Like database sharing, web publishing allows a database to be viewed and accessed remotely. Instead of using a custom Panorama client, web publishing allows the database to be used by anyone with a modern web browser. This approach makes possible for a truly global audience for your database. There are, however, some downsides to using web publishing instead of database sharing. First, a database must be prepared to work in this mode. For simple applications this may take only an hour or two, while more complex applications may take hundreds of hours. Secondly, the user interface in web publishing mode is limited to the capabilities of a web browser. Advanced Panorama features like Clairvoyance®, Smart Dates™, Lists & Matrixes, Elastic Forms, Custom Menus, Automatic Capitalization and more are not available when using a web based database. If you need universal global access to your database, however, web publishing mode is the way to go.
Database sharing mode and web publishing mode are not mutually exclusive — both modes can be in use on a single server simultaneously. In fact a single database may be used in both modes simultaneously, allowing different clients to take advantage of the appropriate mode for them. (For example, you might create a product catalog database that is accessed using data sharing mode in house, while also making it publicly available in web publishing mode.)
Just as in Panorama itself, most database display and data entry on the web is accomplished through forms. You can create web forms with standard authoring tools like Dreamweaver, RapidWeaver or (assuming knowledge of HTML) a basic text editor. Panorama also includes a wizard that converts your existing Panorama forms for use on the web. This wizard allows you to use Panorama’s powerful graphic editing tools to create web based forms. The illustration below shows how this works. The screen shot on the left shows the original Panorama form. On the right is the nearly identical web based form.

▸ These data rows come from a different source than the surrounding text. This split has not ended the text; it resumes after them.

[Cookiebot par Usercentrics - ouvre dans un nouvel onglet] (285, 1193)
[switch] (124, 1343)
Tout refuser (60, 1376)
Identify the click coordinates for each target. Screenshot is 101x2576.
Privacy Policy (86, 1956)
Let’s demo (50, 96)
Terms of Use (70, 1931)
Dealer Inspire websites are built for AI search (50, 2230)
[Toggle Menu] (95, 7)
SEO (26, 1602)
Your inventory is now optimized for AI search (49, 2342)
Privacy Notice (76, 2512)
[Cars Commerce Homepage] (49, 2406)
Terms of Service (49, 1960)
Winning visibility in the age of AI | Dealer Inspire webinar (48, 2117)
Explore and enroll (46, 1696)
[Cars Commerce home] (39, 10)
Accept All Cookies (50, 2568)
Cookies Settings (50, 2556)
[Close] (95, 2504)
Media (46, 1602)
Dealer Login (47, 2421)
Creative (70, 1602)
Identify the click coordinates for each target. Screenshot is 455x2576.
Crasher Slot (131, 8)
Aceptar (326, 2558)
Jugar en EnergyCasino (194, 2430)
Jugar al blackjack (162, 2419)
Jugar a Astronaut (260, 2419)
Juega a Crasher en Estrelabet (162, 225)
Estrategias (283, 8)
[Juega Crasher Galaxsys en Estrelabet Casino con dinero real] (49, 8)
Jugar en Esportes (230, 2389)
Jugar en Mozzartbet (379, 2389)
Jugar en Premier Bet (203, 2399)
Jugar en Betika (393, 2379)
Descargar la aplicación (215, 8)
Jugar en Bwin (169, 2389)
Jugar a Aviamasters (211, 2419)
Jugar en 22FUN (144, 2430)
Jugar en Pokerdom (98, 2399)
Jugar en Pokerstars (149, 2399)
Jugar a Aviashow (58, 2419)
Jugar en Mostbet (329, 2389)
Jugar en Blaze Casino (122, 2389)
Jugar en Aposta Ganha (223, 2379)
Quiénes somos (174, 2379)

Since web browsers don’t have all the capabilities available in Panorama forms, some features cannot be translated. You may find that you want to create special forms specifically for use as web forms, just as you normally create special forms for printed reports. Nevertheless, you’ll find that this capability allows you to leverage your existing skills (and much of your existing forms) to rapidly develop web based databases.
Panorama’s form conversion wizard is great for displaying one record at a time. The Text Export Wizard makes it easy to display a web page with a table showing multiple records, like this price list.
The wizard makes it easy to configure this web table in just a few minutes with no programming or HTML coding.
The Panorama web publishing server can perform basic actions like searching the database, displaying tables, displaying forms, and data entry without any programming at all. By adding your own custom programming you can implement more advanced features. The illustration below shows a simple shopping cart based on a Panorama database. The short program on the displays the contents of the shopping cart.
With Panorama’s powerful programming language the possibilities are limited only by your imagination!